▶ RECORDS FOR THE TASK

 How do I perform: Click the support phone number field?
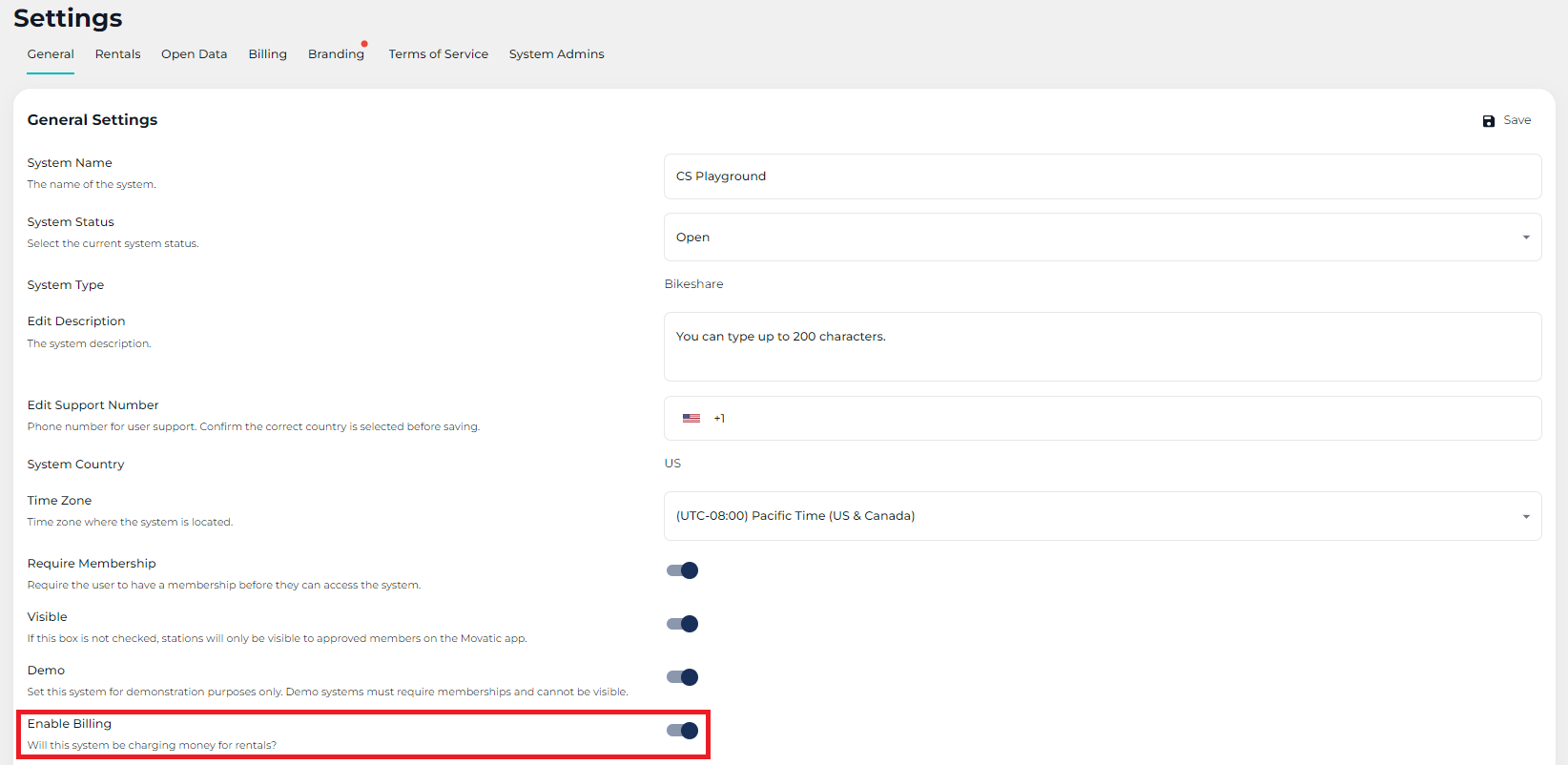[1125, 419]
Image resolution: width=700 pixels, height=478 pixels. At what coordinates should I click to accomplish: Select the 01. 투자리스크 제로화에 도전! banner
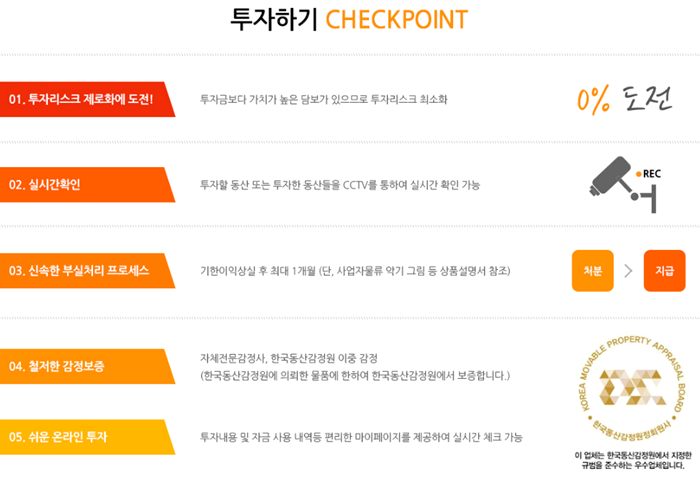(88, 99)
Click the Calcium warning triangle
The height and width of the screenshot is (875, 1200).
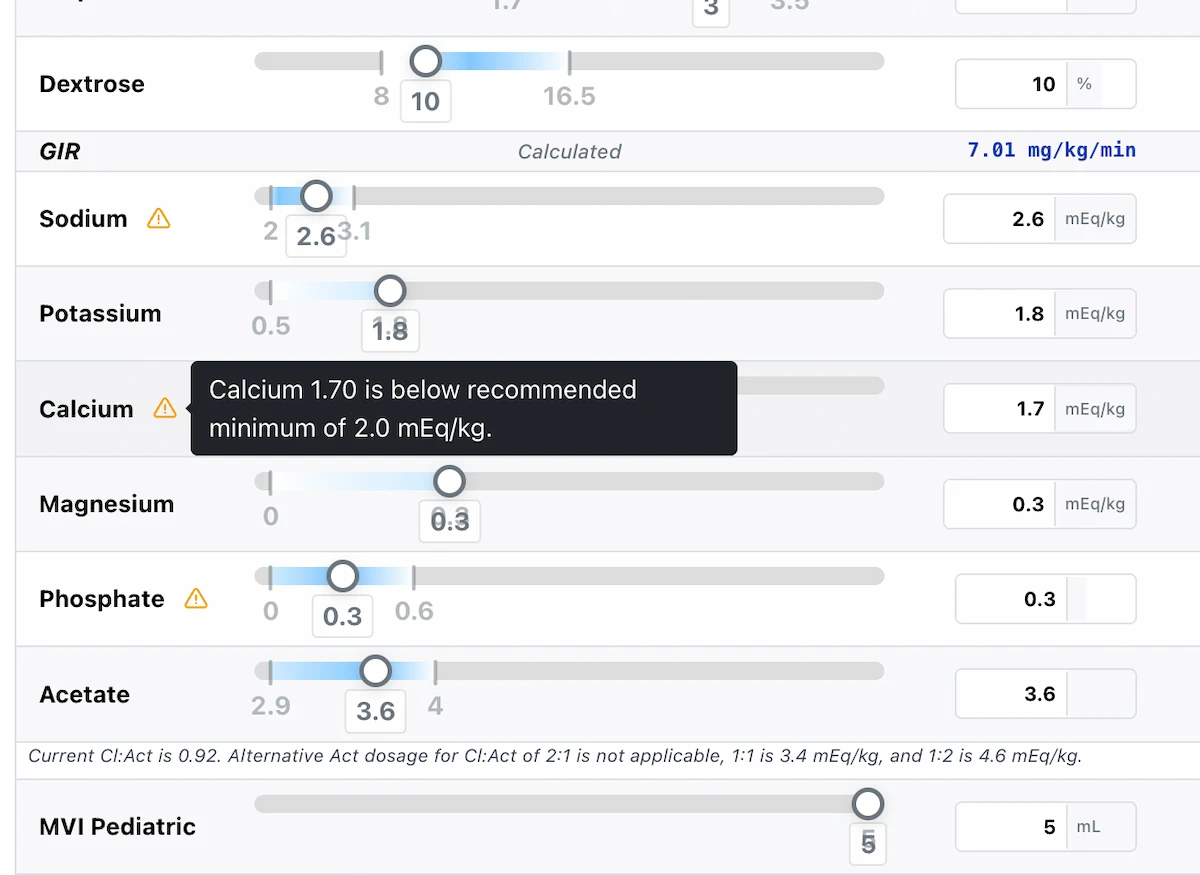tap(164, 408)
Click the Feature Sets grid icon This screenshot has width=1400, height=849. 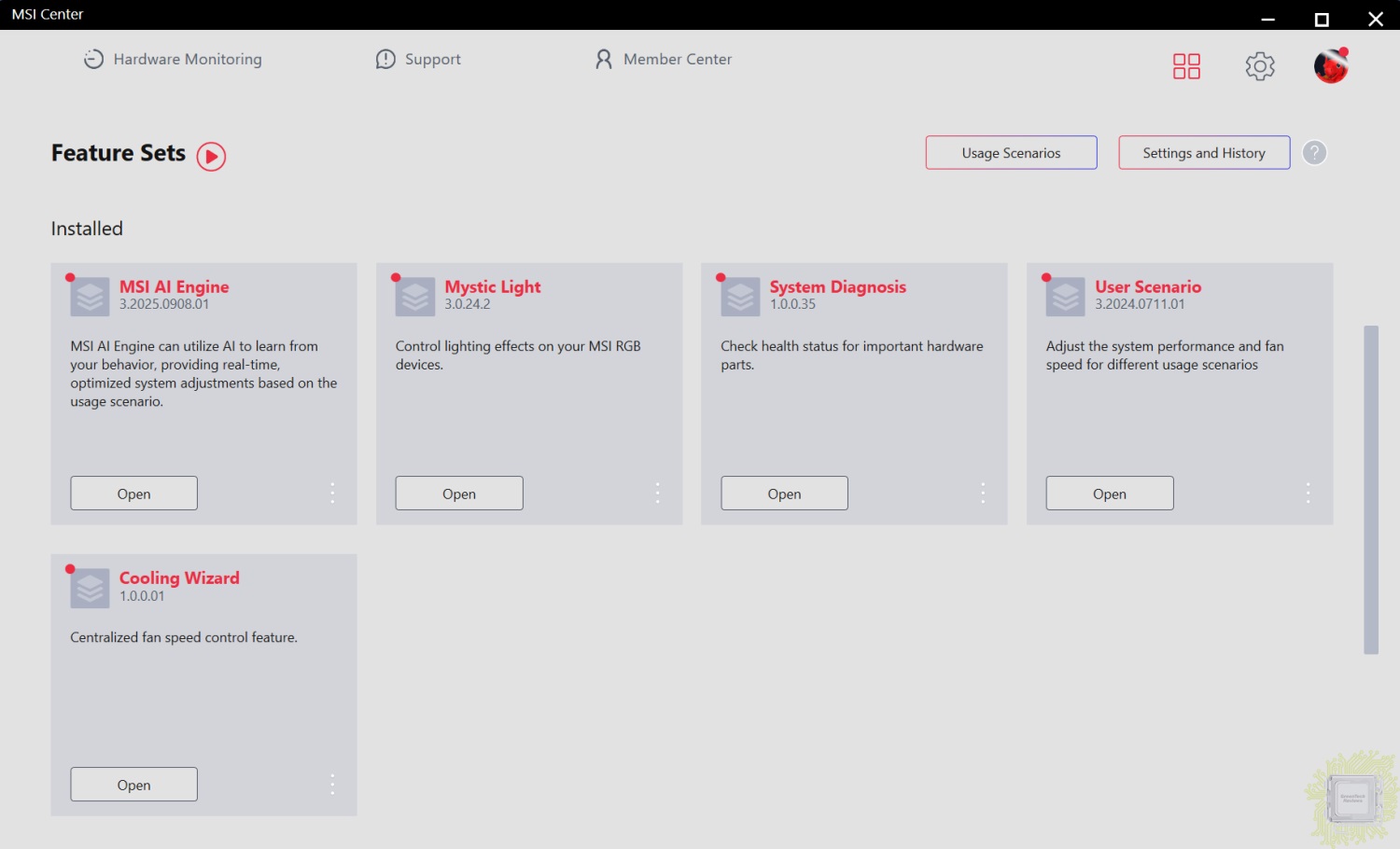tap(1186, 66)
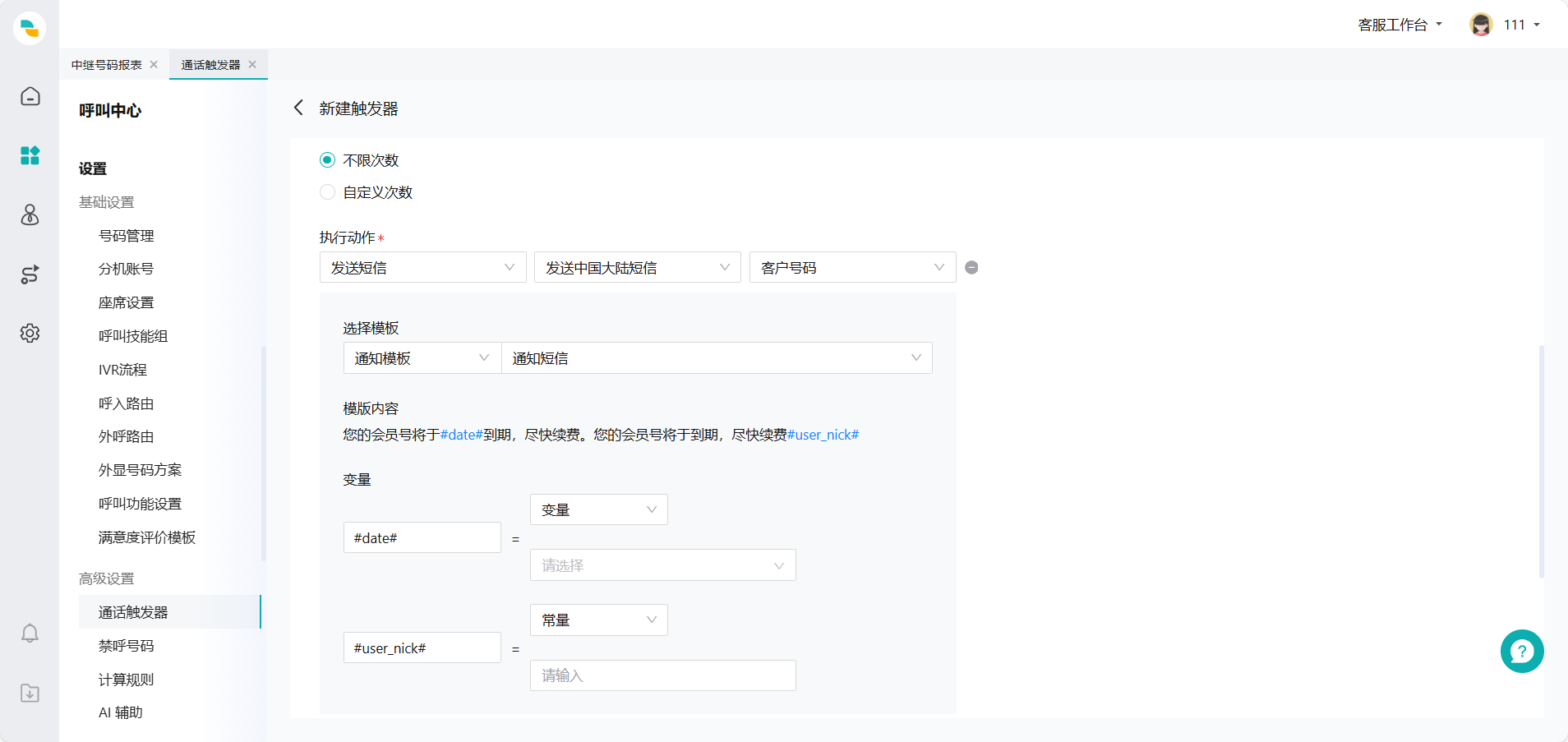Open the workflow routing icon in sidebar

pos(30,274)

▶ PROMPT
Leave the pictures out and output exactly the lines above, from the start of the listing through the line with "Click the Calcium warning triangle".

▶ SOLUTION TO THIS TASK
 How do I perform: Click the support phone number field?
[1125, 419]
Image resolution: width=700 pixels, height=478 pixels. At what coordinates should I click to accomplish: Select the 01. 투자리스크 제로화에 도전! banner
(88, 99)
Click the Calcium warning triangle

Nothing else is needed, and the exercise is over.